# Extrait
>>>
Comprendre le cash-flow a son importance, mais ce concept a peu d'applications en dehors de contextes particuliers. Donc les occasions de pratiquer sont rares, même si ce mot est souvent cité dans les médias..
Le bilan, quant à lui, n'est pas plus difficile à comprendre que le cash-flow, mais son grand avantage est d'avoir de nombreuses applications. Les occasions de pratiquer ce que l'on apprend sont donc bien plus nombreuses, ... et motivantes..
Les chiffres ne "parlent" pas et c'est pourquoi une représentation imagée a été choisie pour la suite du cours. Comme le montre ce schéma du bilan, les chiffres ont été remplacés par des rectangles de couleurs d'épaisseur variable en proportion des montants.
Et c'est cela qui compte dans la lecture d'un bilan: observer la valeur relative des différents postes.
Les bilans d'entreprises et les bilans de banques ont beaucoup de points communs. C'est la même philosophie, et la découverte des parallèles entre les deux est très motivante pour aller plus avant dans la compréhension des données comptables.
Pour commencer, le premier chapitre ci-dessous propose un exercice simple montrant comment deviner l'activité d'une entreprise par la simple observation de son bilan.
L'exercice qui suit ne demande aucune connaissance comptable, seulement un peu de réflexion.
Il s'agit de deviner à quel type d'entreprise correspondent les bilans ci-dessous, sachant que pour chacune d'elles, seul le côté gauche du bilan (l'actif) a été représenté.
Valeur des biens immobiliers, des machines de production, des véhicules.. | |
Valeur de tous les stocks: les produits prêts à être vendus, les pièces détachées, les produits de base ... | |
Montant cumulé des factures EN ATTENTE DE PAIEMENT. Ces factures ne sont pas dues à des retards. Lorsqu'une entreprise vend à un particulier, elle exige le plus souvent un paiement comptant. Si le client est une autre entreprise, la coutume est de faire crédit, de 3 à 6 mois. | |
Le CASH de l'entreprise: liquide et surtout comptes en banque |
Alors, voici la question: à quelles activités correspondent le BILAN N°1, 2 & 3 ?
BILAN 1 - A GAUCHE, UNE ENTREPRISE QUI FABRIQUE ET VEND DES PRODUITS.
<<<
# Enregistrements fournis
>>>
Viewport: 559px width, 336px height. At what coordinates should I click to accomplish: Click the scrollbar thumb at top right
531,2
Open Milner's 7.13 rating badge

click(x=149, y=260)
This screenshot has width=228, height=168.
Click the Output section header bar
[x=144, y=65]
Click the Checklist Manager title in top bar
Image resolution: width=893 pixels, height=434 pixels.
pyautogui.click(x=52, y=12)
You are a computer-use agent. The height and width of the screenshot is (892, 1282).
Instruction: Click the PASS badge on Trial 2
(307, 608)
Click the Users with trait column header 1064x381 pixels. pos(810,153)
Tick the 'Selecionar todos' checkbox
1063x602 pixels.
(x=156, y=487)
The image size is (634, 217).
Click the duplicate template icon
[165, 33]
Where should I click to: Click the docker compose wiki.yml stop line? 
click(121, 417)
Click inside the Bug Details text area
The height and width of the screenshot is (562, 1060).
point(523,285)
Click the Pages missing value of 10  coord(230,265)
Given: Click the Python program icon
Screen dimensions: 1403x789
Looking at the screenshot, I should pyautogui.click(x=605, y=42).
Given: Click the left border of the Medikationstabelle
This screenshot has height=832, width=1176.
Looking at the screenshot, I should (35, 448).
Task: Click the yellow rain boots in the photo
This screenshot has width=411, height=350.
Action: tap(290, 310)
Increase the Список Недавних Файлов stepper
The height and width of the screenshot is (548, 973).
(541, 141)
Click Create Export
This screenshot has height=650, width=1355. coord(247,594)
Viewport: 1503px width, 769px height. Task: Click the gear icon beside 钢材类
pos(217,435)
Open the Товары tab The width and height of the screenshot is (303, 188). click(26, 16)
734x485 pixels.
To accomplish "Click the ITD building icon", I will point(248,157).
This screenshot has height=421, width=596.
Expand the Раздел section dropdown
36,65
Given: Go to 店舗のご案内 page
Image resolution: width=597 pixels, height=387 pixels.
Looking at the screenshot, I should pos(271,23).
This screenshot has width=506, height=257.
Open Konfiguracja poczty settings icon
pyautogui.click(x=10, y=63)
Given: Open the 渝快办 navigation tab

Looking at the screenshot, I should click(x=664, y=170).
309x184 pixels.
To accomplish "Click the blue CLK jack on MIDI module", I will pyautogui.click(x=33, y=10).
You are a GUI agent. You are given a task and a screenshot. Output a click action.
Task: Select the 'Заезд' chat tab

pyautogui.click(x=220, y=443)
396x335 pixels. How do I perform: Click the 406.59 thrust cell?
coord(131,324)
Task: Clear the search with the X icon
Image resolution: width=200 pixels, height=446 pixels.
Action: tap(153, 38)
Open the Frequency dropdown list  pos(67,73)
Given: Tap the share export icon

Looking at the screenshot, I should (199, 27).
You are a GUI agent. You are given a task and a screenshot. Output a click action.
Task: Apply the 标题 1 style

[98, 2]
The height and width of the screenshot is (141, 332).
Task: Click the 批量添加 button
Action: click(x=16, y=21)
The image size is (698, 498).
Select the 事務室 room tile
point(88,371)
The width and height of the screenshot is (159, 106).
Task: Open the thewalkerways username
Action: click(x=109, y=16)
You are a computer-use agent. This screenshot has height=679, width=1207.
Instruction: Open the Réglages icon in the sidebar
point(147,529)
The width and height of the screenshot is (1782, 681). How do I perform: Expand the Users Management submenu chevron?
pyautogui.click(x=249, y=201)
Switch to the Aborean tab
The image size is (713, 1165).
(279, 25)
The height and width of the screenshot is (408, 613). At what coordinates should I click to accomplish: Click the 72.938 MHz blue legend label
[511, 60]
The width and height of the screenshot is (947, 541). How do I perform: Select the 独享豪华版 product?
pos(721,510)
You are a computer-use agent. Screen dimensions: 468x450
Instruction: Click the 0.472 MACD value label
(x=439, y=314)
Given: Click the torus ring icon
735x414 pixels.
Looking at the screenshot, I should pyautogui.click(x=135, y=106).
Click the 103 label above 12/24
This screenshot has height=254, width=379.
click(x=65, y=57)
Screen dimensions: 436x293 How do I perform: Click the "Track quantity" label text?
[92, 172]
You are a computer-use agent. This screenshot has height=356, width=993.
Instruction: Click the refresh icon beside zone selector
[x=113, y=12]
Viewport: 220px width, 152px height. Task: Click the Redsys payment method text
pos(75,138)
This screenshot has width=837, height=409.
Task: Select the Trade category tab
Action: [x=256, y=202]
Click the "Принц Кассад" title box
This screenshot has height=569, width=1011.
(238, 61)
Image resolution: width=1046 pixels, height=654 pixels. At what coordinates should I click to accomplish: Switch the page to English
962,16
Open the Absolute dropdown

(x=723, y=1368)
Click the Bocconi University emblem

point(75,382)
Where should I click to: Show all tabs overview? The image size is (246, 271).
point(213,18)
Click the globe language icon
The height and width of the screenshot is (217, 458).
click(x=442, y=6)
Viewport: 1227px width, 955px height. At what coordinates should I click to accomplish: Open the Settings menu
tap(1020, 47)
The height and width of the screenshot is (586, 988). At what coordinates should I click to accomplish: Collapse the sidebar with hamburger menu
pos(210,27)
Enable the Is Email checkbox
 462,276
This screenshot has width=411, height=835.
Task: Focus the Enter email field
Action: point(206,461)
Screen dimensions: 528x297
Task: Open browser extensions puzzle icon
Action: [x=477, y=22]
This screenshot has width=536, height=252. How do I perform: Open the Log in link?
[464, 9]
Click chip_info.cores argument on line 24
<<<
# Énoncé A
Condensez en une ou deux phrases le paragraphe de l'extrait commençant par « Les bilans d'entreprises et les bilans de banques », sans perdre ses informations principales.
# Énoncé B
Les affirmations suivantes sont-elles conformes à l'extrait ? Répondez par oui ou par non et citez à l'identique les mots décisifs.
(i) Le bilan est plus difficile à comprendre que le cash-flow.
(ii) L'exercice proposé exige des connaissances comptables.
(iii) Dans l'exercice, seul l'actif des bilans est représenté.

# Réponse complète A
Les bilans d'entreprises et ceux des banques reposent sur la même philosophie et présentent de nombreux points communs. Repérer leurs parallèles motive à approfondir la compréhension des données comptables.

# Réponse complète B
(i) Non : « n'est pas plus difficile à comprendre que le cash-flow ».
(ii) Non : « ne demande aucune connaissance comptable, seulement un peu de réflexion ».
(iii) Oui : « seul le côté gauche du bilan (l'actif) a été représenté ».